If the patient hasn’t responded well to a certain regimen, and if he or she has relapsed off therapy for several months or years, it may be very reasonable to repeat the same treatment to this particular patient. If the patient progresses on a specific therapy, then one would like to switch the class of agents and give drugs that the patient has not been exposed to. So it depends on the disease characteristics, the prior therapies, whether the patient is progressing on treatment or not, the age of the patient, and the comorbidities of the patient.

Steven P. Treon, MD, PhD: My personal experience with the use of ibrutinib in previously treated patients is that it’s an active drug regardless of the prior number of therapies, as we know from our own trial. But also, if the patient was refractory to their prior regimen, in our trial the average number of therapies was 2. In the iNNOVATE study, published by Dr Dimopoulos and his colleagues in Lancet Oncology, the median number of therapies is actually 4. So if you keep in mind that these are relatively heavily pretreated patients, yet we’re seeing overall rates in about 90% of patients in both of these study sets, I think is really important.

And in iNNOVATE, those patients were all Rituxan refractory. This represents a very brittle group of patients. Despite that, our response rates were the same as the response rates observed by Dr Dimopoulos and his colleagues in iNNOVATE. So I think this really speaks to the targeted nature of the therapy. If you can really understand the Achilles’ heel of a tumor and target it, this is what BTK inhibitors like ibrutinib offer us. They’re getting at the Achilles’ heel that helps support the growth and survival of Waldenström macroglobulinemia.
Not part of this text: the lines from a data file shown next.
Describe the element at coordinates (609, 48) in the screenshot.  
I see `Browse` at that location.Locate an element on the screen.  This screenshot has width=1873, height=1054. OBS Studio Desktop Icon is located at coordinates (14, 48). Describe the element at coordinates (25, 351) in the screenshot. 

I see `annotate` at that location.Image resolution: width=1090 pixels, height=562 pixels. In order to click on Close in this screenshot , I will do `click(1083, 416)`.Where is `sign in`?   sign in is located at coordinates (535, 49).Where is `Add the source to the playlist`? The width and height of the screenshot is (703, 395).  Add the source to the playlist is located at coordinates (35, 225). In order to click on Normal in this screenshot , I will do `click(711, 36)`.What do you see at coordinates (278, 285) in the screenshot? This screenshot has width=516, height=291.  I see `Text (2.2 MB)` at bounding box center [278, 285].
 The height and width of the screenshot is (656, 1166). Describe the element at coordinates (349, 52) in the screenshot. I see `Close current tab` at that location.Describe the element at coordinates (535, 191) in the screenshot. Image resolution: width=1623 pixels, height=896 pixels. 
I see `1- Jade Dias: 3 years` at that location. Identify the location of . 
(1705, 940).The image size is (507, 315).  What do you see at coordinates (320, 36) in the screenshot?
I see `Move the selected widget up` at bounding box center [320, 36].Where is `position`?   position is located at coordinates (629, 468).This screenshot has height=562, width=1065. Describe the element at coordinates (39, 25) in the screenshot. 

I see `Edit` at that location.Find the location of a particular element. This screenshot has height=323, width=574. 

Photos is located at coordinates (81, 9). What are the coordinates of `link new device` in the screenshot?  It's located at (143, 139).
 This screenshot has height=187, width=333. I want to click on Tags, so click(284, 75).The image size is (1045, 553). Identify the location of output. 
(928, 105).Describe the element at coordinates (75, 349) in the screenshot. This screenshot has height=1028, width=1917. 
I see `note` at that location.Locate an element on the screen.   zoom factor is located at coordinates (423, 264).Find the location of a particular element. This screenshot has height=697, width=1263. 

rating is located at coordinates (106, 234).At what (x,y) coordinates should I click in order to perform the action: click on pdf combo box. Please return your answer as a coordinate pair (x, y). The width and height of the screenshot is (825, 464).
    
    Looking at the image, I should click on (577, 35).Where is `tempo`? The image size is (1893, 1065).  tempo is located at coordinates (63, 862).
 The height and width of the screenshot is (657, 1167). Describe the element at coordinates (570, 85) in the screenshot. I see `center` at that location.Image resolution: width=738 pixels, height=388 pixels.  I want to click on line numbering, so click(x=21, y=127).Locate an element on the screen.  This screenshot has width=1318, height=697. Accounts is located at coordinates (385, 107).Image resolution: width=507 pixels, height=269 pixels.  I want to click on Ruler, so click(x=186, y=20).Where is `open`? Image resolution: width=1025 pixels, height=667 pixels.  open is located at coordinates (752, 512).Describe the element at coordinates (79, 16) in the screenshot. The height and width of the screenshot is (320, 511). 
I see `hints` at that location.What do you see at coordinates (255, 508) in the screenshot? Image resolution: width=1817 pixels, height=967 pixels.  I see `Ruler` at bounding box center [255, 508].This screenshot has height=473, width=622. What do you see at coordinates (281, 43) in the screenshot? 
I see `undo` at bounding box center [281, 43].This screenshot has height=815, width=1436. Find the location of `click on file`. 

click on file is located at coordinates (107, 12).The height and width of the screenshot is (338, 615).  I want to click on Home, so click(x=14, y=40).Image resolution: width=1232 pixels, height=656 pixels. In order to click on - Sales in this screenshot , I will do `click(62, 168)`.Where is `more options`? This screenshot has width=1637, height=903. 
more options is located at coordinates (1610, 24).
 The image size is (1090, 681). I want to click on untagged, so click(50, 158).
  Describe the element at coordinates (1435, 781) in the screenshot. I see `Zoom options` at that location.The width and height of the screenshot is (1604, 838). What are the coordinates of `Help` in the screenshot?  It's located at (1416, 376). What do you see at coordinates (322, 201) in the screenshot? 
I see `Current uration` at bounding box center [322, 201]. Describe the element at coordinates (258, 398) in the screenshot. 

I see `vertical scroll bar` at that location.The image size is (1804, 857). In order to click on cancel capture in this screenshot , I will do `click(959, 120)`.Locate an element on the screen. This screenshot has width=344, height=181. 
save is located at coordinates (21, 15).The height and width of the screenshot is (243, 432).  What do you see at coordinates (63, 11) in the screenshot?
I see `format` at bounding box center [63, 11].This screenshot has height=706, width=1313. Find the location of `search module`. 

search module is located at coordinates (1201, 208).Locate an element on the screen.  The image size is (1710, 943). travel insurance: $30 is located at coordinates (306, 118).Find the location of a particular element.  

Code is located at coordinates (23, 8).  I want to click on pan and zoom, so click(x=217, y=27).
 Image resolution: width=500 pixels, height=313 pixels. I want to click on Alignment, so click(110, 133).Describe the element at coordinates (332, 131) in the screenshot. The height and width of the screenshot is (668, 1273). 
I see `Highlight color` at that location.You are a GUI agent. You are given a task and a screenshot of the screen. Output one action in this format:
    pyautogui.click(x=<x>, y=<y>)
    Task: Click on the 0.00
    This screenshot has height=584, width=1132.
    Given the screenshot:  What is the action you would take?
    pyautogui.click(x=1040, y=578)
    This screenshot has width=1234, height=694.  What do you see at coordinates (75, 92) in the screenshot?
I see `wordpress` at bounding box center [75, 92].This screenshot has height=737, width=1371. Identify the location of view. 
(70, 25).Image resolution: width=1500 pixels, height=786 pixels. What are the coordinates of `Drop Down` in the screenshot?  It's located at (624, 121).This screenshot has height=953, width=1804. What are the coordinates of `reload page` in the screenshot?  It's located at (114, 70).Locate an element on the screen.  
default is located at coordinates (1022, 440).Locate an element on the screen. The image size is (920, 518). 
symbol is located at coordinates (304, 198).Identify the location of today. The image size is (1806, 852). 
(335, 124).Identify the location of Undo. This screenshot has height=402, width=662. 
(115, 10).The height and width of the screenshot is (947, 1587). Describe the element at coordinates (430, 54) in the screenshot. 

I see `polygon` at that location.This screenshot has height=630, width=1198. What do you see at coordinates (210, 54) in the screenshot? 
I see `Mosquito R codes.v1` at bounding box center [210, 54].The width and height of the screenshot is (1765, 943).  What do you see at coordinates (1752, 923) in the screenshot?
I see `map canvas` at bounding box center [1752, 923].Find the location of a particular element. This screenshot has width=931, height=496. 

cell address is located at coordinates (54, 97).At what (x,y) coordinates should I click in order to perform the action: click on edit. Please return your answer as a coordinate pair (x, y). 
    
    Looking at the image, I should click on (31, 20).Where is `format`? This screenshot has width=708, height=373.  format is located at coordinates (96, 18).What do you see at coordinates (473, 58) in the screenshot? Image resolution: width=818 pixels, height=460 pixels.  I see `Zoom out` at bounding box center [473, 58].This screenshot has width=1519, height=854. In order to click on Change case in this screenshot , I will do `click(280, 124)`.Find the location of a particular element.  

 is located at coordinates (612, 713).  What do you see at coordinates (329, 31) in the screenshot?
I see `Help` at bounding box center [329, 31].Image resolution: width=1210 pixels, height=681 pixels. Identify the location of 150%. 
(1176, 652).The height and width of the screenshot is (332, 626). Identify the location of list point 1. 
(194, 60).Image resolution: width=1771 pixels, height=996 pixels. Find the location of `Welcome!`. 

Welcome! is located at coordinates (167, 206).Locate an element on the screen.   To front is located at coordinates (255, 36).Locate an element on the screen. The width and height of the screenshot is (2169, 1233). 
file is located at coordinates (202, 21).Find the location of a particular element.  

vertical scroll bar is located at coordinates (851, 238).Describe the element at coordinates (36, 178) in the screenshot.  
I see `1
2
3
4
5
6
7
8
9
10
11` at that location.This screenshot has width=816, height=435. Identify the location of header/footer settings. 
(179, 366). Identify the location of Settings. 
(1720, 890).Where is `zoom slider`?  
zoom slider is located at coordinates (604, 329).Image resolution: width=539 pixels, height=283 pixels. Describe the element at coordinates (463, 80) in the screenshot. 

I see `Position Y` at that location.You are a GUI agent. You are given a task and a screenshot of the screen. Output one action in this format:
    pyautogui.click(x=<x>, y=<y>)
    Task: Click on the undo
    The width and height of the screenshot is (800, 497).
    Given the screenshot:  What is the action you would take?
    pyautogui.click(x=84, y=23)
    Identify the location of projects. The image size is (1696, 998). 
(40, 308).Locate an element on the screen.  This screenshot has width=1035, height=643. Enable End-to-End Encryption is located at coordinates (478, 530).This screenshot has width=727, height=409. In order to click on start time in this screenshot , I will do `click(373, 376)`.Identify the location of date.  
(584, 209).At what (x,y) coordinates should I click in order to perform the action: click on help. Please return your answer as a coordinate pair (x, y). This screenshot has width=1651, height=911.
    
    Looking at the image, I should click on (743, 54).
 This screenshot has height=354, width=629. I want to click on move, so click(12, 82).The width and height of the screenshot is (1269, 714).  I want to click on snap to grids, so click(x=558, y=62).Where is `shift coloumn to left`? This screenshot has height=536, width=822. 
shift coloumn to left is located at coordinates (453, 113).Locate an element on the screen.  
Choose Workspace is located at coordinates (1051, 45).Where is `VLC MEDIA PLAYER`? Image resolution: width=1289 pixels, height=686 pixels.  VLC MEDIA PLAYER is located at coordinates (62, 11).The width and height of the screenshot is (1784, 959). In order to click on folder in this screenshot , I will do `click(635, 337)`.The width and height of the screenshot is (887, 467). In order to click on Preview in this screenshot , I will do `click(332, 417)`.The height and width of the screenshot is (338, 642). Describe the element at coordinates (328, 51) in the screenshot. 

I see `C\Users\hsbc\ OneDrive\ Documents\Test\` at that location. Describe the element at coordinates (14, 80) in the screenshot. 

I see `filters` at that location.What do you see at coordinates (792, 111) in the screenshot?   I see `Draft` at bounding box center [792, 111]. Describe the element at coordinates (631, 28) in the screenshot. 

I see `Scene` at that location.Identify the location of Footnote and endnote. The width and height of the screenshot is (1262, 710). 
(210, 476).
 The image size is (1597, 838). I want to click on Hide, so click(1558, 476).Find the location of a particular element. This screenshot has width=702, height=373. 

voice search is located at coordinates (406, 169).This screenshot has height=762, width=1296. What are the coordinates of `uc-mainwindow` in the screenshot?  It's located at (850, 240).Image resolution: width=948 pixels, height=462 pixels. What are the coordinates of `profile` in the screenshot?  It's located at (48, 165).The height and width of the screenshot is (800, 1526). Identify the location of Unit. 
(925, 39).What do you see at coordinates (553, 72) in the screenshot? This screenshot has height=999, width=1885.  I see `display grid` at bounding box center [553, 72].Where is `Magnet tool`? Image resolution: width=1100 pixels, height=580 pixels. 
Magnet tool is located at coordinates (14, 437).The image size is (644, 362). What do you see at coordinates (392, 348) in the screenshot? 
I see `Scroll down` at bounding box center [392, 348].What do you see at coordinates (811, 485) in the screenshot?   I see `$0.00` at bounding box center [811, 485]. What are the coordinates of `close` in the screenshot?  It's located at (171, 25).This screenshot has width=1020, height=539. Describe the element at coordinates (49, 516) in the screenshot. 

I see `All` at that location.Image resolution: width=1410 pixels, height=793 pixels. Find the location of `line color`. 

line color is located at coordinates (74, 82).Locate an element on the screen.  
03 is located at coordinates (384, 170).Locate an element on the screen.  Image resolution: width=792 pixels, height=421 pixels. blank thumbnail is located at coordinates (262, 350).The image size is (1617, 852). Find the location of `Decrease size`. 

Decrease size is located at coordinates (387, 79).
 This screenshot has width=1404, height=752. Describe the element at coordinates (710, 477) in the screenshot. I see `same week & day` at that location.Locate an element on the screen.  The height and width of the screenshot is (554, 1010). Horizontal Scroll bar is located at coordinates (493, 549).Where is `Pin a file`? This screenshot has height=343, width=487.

So among emerging therapies for Waldenström, we’re certainly very excited about other BTK inhibitors. We know that from the data that were just presented at ASCO [the American Society of Clinical Oncology Annual Meeting] and the European Hematologist Association that acalabrutinib as well as zanubrutinib are active in patients with Waldenström. We also know that the BCL2 inhibitor, venetoclax, is also very active in patients with Waldenström. Dr Jorge Castillo from our group presented the phase II data at the European Hematology Association. And I think looking ahead there are other very important drugs that are currently being investigated in this disease, including ulocuplumab. This is a CXCR4 antagonist that’s being utilized with ibrutinib in CXCR4-mutated patients. And also, daratumumab. This is a monoclonal antibody targeting CD38. This is an antigen that’s found in many patients with Waldenström. I think the ongoing clinical trial that’s being run by my colleague Dr Castillo will be a very important one in terms of giving us insight into the use of this drug as well.

Meletios A. Dimopoulos, MD: Venetoclax is an interesting agent that shows remarkable activity in patients with chronic lymphocytic leukemia [CLL] and in patients with myeloma. It is considered to act through BCL2 inhibition. A preliminary analysis in patients with Waldenström macroglobulinemia, in pretreated patients indicates activity of this agent. So in the future, we believe that a reasonable treatment would be to combine 2 oral agents, venetoclax and ibrutinib, for a fixed duration of treatment, let’s say for 1 or 2 years, to induce rapid responses and be able to give the patient a long treatment-free interval.

Steven P. Treon, MD, PhD: One of the combinations that we’re very excited about is combining venetoclax along with ibrutinib. This is based on very strong preclinical science that was generated by our group as well as others showing that BCL2 can block the activity of many drugs, including BTK inhibitors. The work that we’ve done shows that, at the preclinical level, we can actually induce cells. Many of the apoptotic triggers go up once you can combine a drug like the BCL2 inhibitor, venetoclax, along with ibrutinib, and we’re going to be testing out, in patients with Waldenström, combining the 2 drugs together to look at the impact of dual ibrutinib and venetoclax therapy in patients with treatment-naïve Waldenström macroglobulinemia.

We certainly are inspired by the data that we’ve seen from our CLL colleagues, and this represents a new and exciting approach to therapy that needs to be examined in patients with Waldenström.